**DOCUMENT SEGMENT:**
--------------------------------------------------

Trump’s lawyers also showed a slide claiming the Trump International Hotel in Las Vegas is 64 stories. But an architectural drawing shows it likely has fewer levels because the floor numbers jump from eight to 16.
We can do that? Okay. My house is actually five stories. I've labeled the ground floor 1 and the upper story 5.
For tax purposes, though, the ground floor is -1 and the upper floor is 0 so it's a zero story house.
Skipping floor 13 is one thing, skipping 9,10,11,12,13,14, and 15 is quite another. And has anyone checked the mid-30s are really there? They could be placebo buttons.
Also in East Asian cultures, the number 4 is unlucky either because its pronounced the same or similar to “death”. So, they often don’t have floors with the digit 4.
“My hotel doesn't have a 13th Floor because of superstition, but c'mon man... People on the 14th floor, you know what floor you're really on"
"What room are you in?"
"1401".
"No, you're not. Jump out of window, you'll die earlier!"”
This doesn't make it ok. Children are adept at pointing out the stupidity of adult discrimination, reminding them that people are dumb enough to discriminate against a fucking number is a good way to hopefully help them hold onto their memories of how idiotic some of our learned choices are.
When I bought my house it was listed at 5 bedrooms. There are 3 bedrooms upstairs. I think the Master Bedroom (first floor) is actually supposed to be the living room, and the living room was a dining room.
The fifth bedroom is a room in the back of the house just off the driveway. It's uninsulated, the window is single pane, and none of the outlets are grounded. It's unheated. They had a scrap of carpet out there, but it was just covering the cement floor. I installed an insulated exterior door and threw away the solid wood one. I keep the lawn mower and snowblower out there.

--------------------------------------------------

**MATERIAL PROVIDED:**
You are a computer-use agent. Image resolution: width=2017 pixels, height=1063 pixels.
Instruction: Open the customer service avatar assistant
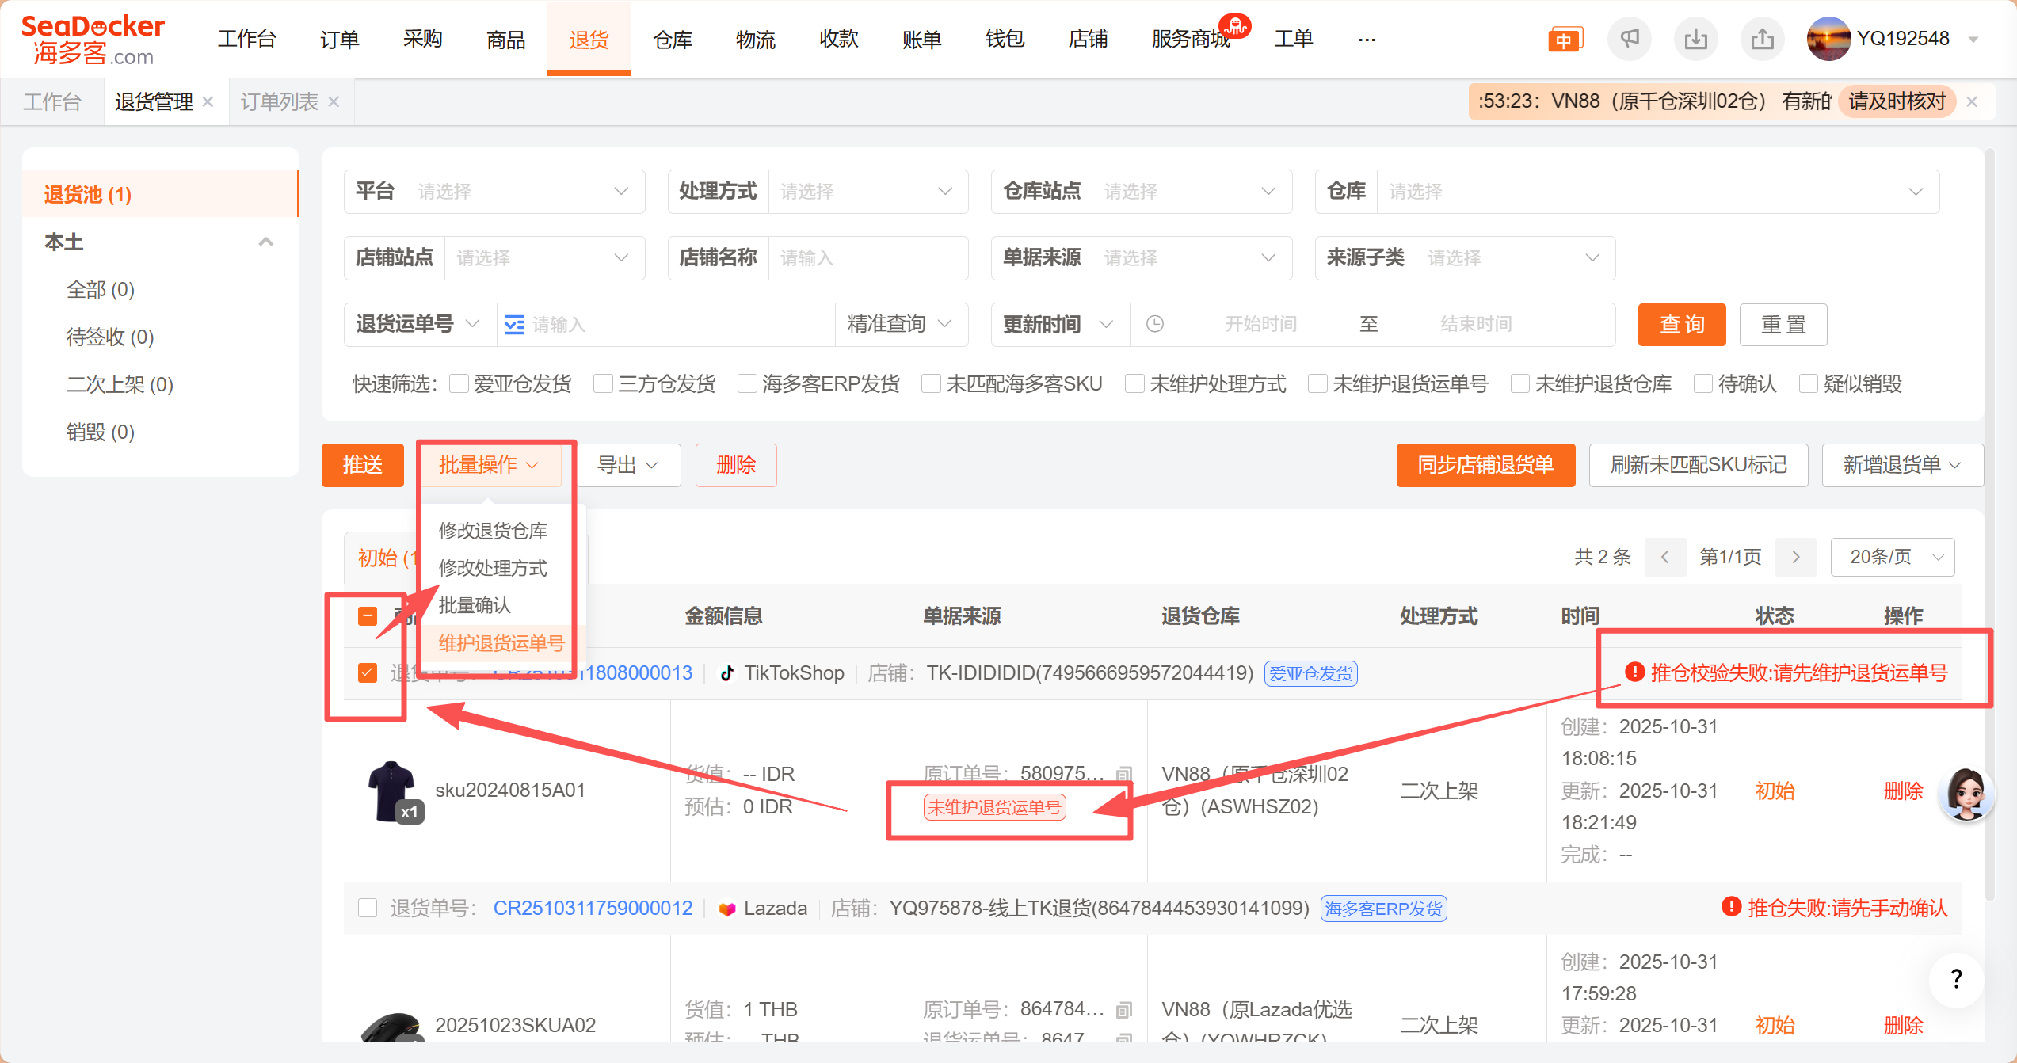(x=1966, y=793)
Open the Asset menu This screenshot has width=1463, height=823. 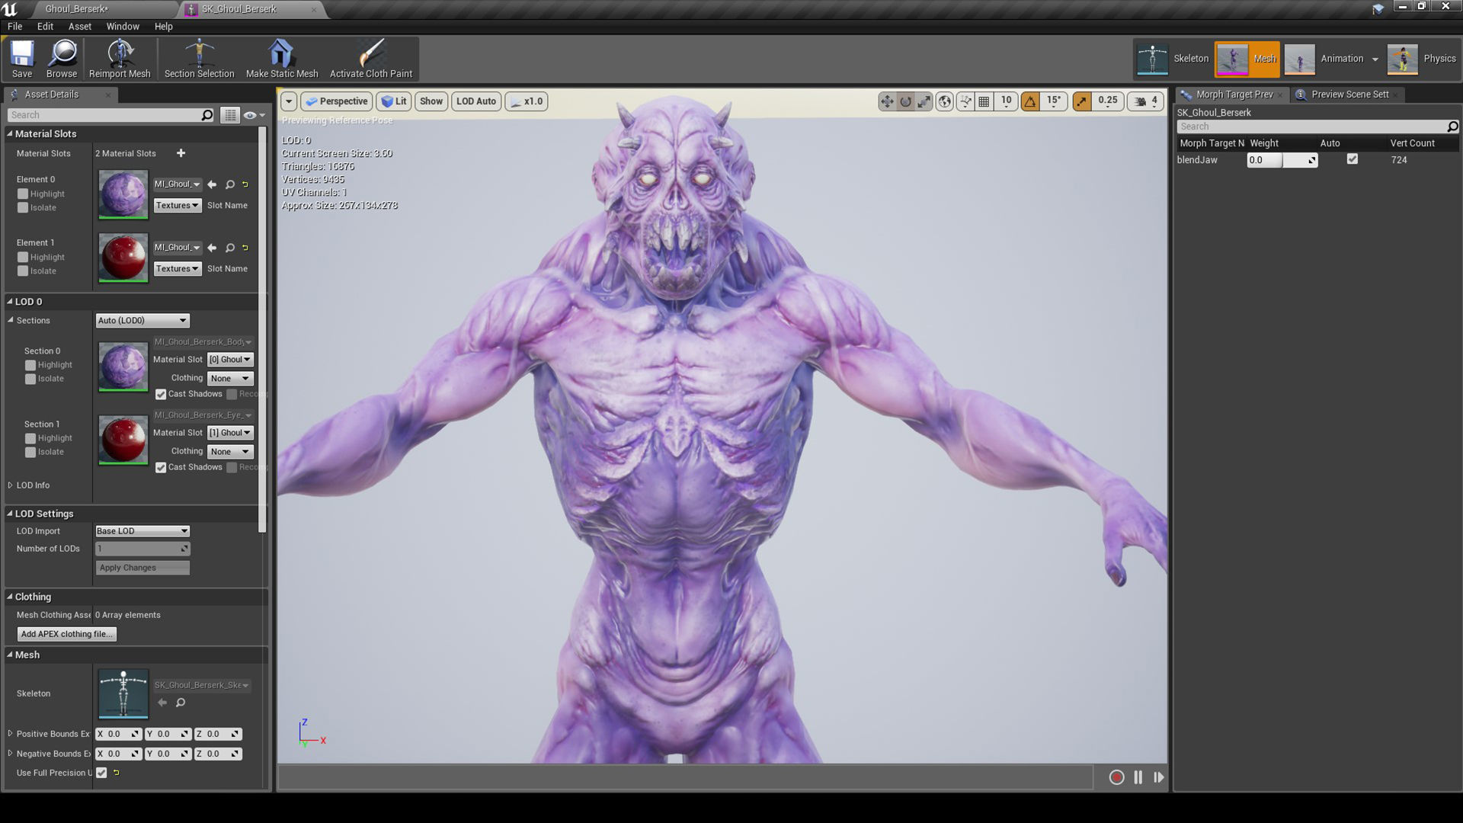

--------------------------------------------------

**WHAT YOU ARE ASKED TO DO:** Could you carry on the comment thread about inflated floor and room counts from the point where it stops? You can skip the lines; they play no part here.

**RESPONSE TO THE TASK:**
“I just bought a 2-bedroom house, but I think I get to decide how many bedrooms there are, don't you?
"Fuck you, real estate lady! This bedroom has an oven in it! This bedroom's got a lot of people sitting around watching TV. This bedroom's over in that guy's house! Sir, you have one of my bedrooms, are you aware? Don't decorate it!"”
Similarly, my house was listed as two and a half bath. The second “full” bath is a random shower, toilet, and sink in the basement just… there. Open to the rest of the basement. No enclosing walls. lol
To be fair, it must be pretty hard being Trump's lawyer. I imagine there's a lot of, "Is there anything else you should be telling us?" and "Are you certain of that or would you like to try remember more or double-check first?" conversations. Then you get in court and shit still goes terribly because your client's like a kid with chocolate on their mouth and told you he didn't eat the cupcakes.
To be fair, it must be pretty hard being Trump’s lawyer.
Actually, it's probably pretty easy.
You don't actually have to know what the hell you're talking about. All you need to do is be able to stand in front of a microphone, and parrot out all the usual Trump talking points on command.
You don't need to make coherent arguments in court. In fact, Trump doesn't want you to. You're acting for an audience of one, and it's not the judge. Your entire role, again, is to just regurgitate whatever Trump tells you to regurgitate.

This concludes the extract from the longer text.